Dec 16, 2007

DAY 46 - ACTS 22

My father in heaven - help me to live my life according to YOUR point of reference.

That's where I'm at this week ;)

Anyone else care to share a sentence ....or two?

5 comments:

rosaleen said...

Amen!

andrew said...

The comments are thinning out! Is it getting close to Christmas?

Acts 22: Lucky Paul was a Roman Centurion!!

My sentence: Father, may you tip my life totally upside down so that I may live wholeheartedly in your will and purpose...rather than living life "my way" with a bit of Jesus sprinkled around the edges!

Gemma said...

Here! Here! Andrew .... and yet, what would it REALLY mean in our lives?

Paul Feree, http://www.howtobecomeamissionary.com/ talks about such considerations as what to do with the family dog, when contemplating selling up and living out of a caravan with wife and daughter.

What practicalities would WE have to consider?
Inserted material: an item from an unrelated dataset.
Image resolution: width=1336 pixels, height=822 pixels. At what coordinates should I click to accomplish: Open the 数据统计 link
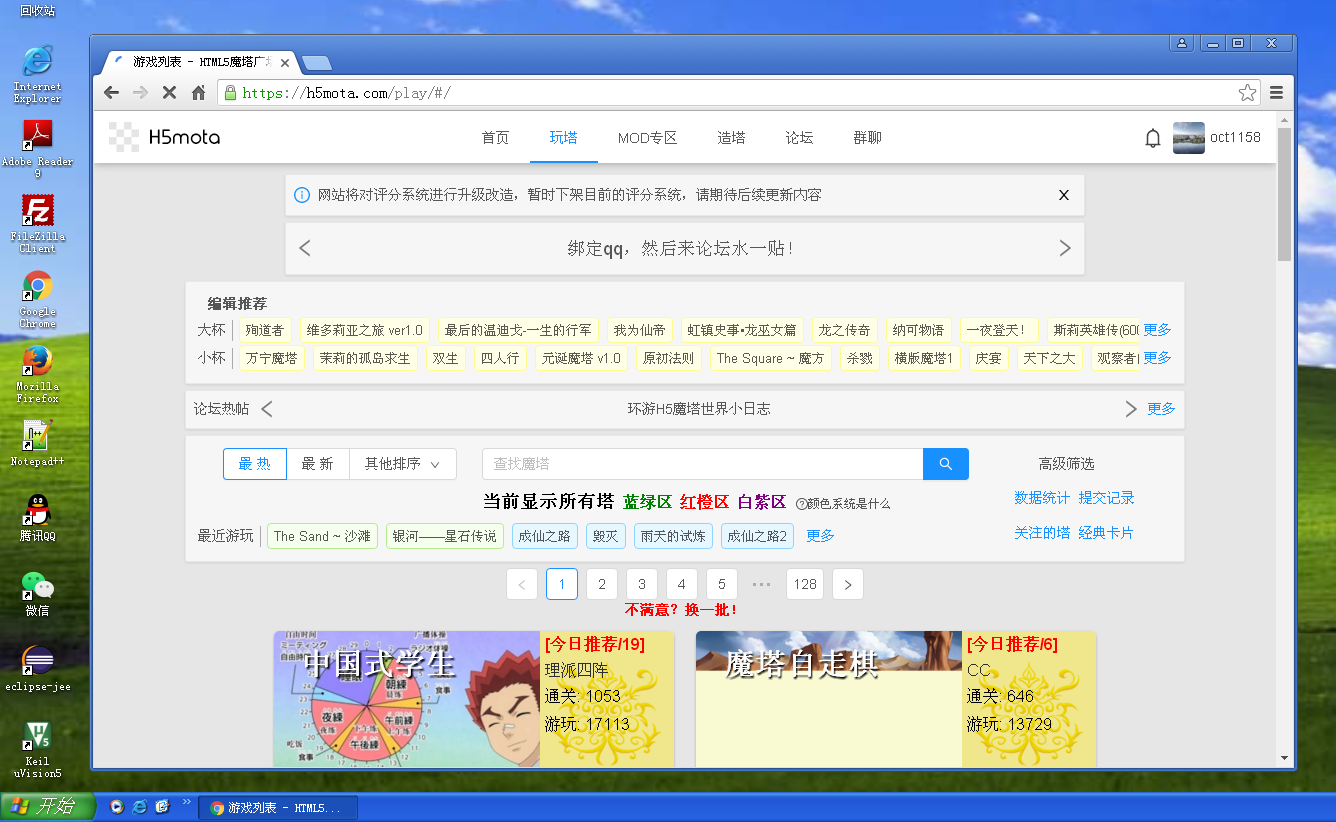[1041, 498]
Honestly? I don't want to 'go there in my mind right now' ... I'd rather not know, yet. For me personally, to know is to be obliged to do!
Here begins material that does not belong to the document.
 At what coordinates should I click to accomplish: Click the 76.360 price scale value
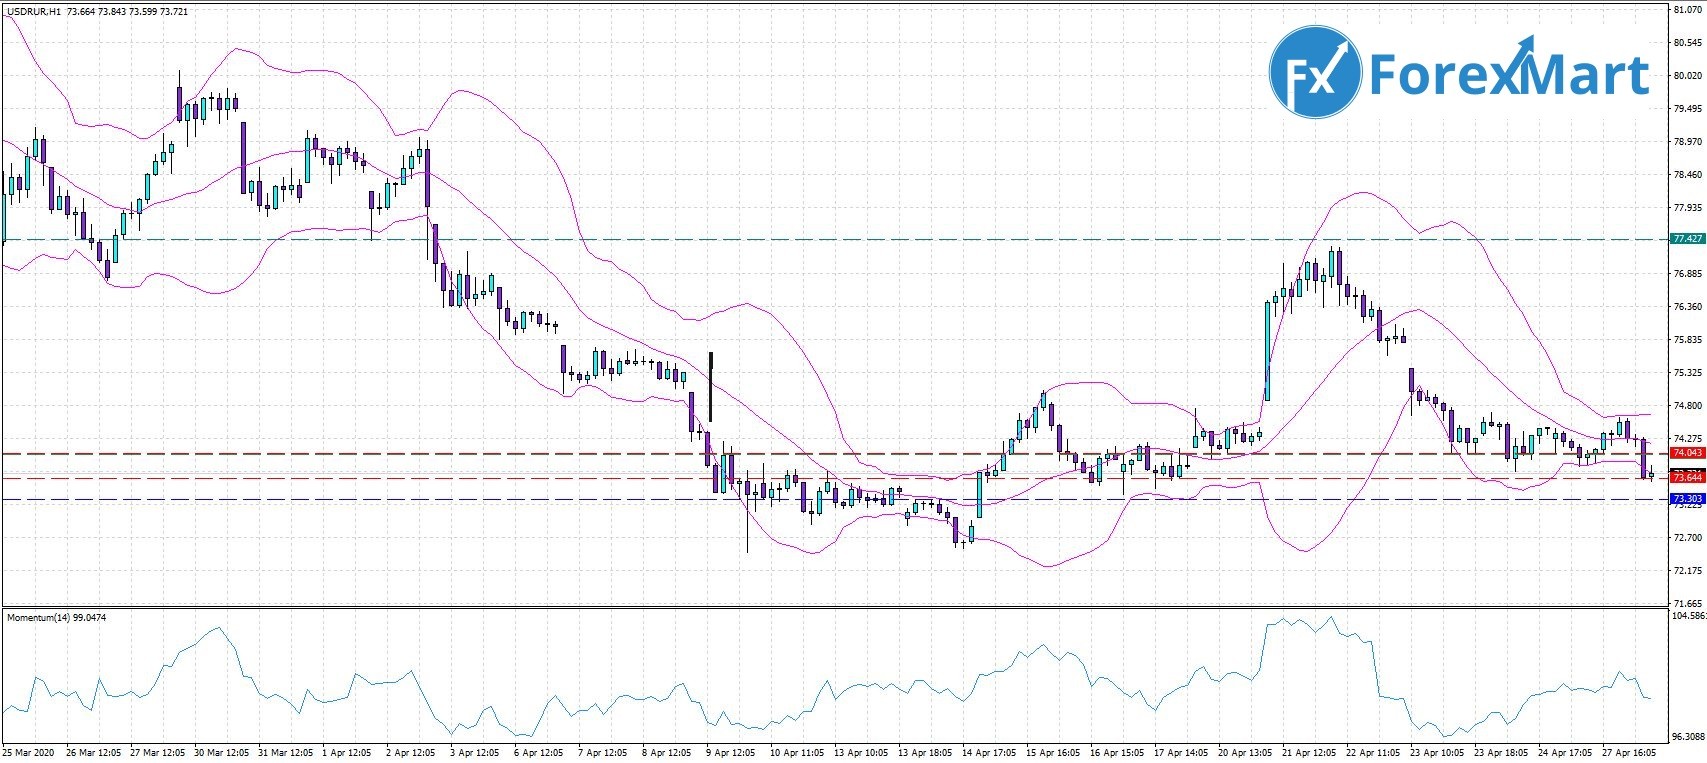1687,307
Anyone else feel/think that way?

garryz said...

Maybe God is not looking to do a Saul/Paul and tip our lives upside down but challenge and change us bit by bit - and some of us with partners and families must be wise - unless God has got all partes together on the same page and ready for the same commitment then there will be bumpy times ahead.

For me it is like a light that I am moving towards, not able to clearly distinguish a form but know the direction and knowing that God is doing something inside of me. I could beat myself up about not praying enough or keeping up with the blogs each day but I don't find that I end up feeling closer to God by laying down my own laws and beating myself up when I fall short – it makes me feel like giving up. God weaves throughout my busy day, no matter what I'm doing. He is in my consciousness all day. I have a predisposition to receiving a glimse and then having my mind run off and making movie out of it - trying to plan every step. Finding balance is hard - in all aspects of this walk.
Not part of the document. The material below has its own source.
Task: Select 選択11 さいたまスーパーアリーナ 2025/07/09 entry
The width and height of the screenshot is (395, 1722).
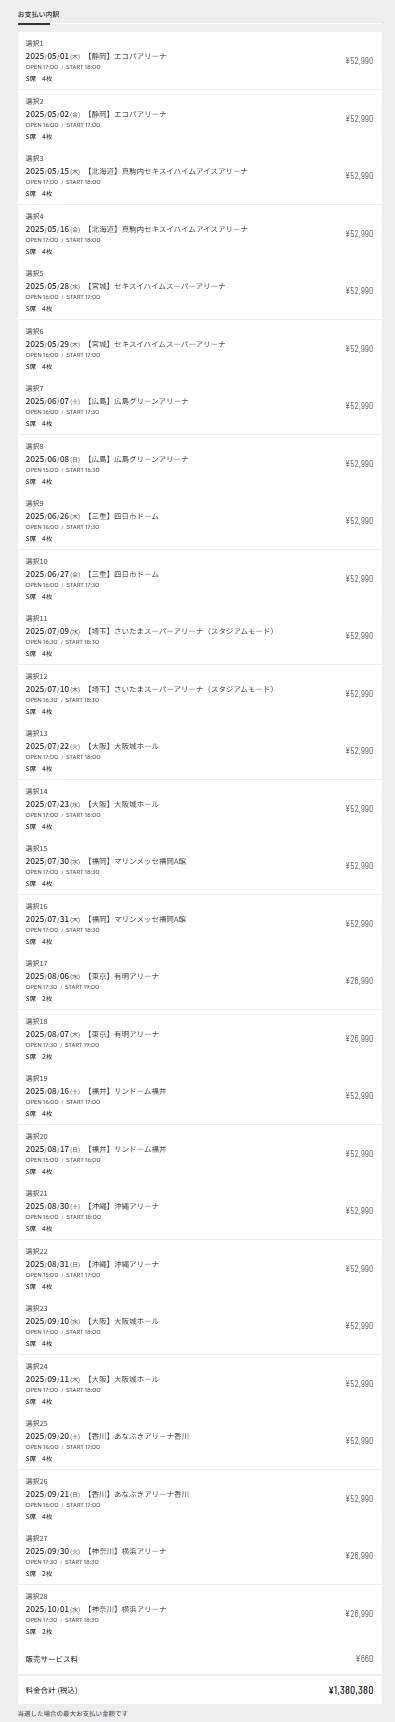Action: 199,636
I want to be fulfilling God’s plan for my life and God has been changing me through many Christian and non-Christian experiences throughout my life. I feel like I’m heading for somewhat of a new chapter but I don’t fully understand it yet. There is an uncomfortable period in the life cycle of a butterfly where it is in the cocoon, writhing and struggling as new and uncertain change takes place. It is tempting to race ahead and try to accelerate the process but that would be detrimental to the overall development and may kill the insect. I feel like I’m in that place and know that patience and grace are required while God does his thing. He is most likely also working on my family, my boss, and other circumstances. I have too much to lose by leaping off too soon. “He has begun a good work in us and will bring it to completion”.

andrew said...

Gemma, I agree with you - "to know is obliged to do". I don't want to do anything half heartedly and yet I know that God gives his grace to enable us to do what he calls us to do.

Garry, thanks for your comments. Being on the same page with wife and family is vital and I appreciate the comments Paul Ferree made on this issue on the website Gemma referred to. in the beginning

I totally agree that it is not about beating ourselves up and trying to "do stuff" for God. We will just end up disappointed and burnt out if we are not walking in God's grace. I want my thinking and attitude towards life to be tipped upside down so he can keep changing me day by day to be more like him.

You are right Garry that he has begun a good work and will bring it to completion.